文本摘录:
*-*-*
[LintCode/LeetCode] Convert Sorted List to Balanced BST [二叉搜索树]

Problem

Given a singly linked list where elements are sorted in ascending order, convert it to a height balanced BST.

Example

               2
1->2->3  =>   / \
             1   3

Note

用递归的方法来做，首先新建cur结点来复制head结点，然后计算链表head的长度，调用helper(start, end)函数建立平衡BST。
当链表为空时，helper()中出现start大于end，返回null。然后计算中点mid，以mid为界分别递归构建左右子树。顺序是，左子树-->根结点-->右子树。由于根节点root是直接取cur.val构建，当前的cur已经被取用。所以在下一次递归构建右子树之前，要让cur指向cur.next。最后将root和左右子树相连，返回root。

Solution

public class Solution {
    ListNode cur;
    public TreeNode sortedListToBST(ListNode head) {  
        cur = head;
        int len = 0;
        while (head != null) {
            head = head.next;
            len++;
        }
        return helper(0, len-1);
    }
    public TreeNode helper(int start, int end) {
        if (start > end) return null;
        int mid = start+(end-start)/2;
        TreeNode left = helper(start, mid-1);
        TreeNode root = new TreeNode(cur.val);
        cur = cur.next;
        TreeNode right = helper(mid+1, end);
        root.left = left;
        root.right = right;
        return root;
    }
}
*-*-*
数据集:
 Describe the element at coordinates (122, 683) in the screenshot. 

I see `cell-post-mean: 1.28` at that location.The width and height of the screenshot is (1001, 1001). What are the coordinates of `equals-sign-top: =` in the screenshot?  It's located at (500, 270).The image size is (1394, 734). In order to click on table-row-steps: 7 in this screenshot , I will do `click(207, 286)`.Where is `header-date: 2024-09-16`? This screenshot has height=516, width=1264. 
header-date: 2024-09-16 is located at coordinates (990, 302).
*-*-*
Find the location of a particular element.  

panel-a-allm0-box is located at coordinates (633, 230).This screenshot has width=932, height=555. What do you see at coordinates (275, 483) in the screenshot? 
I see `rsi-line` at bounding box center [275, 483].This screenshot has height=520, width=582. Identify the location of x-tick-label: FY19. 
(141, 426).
*-*-*
任务要求:
请列出有序链表转平衡二叉搜索树题解的 Solution 代码中，helper 函数体内声明的全部局部变量名。

任务输出:
mid、left、root、right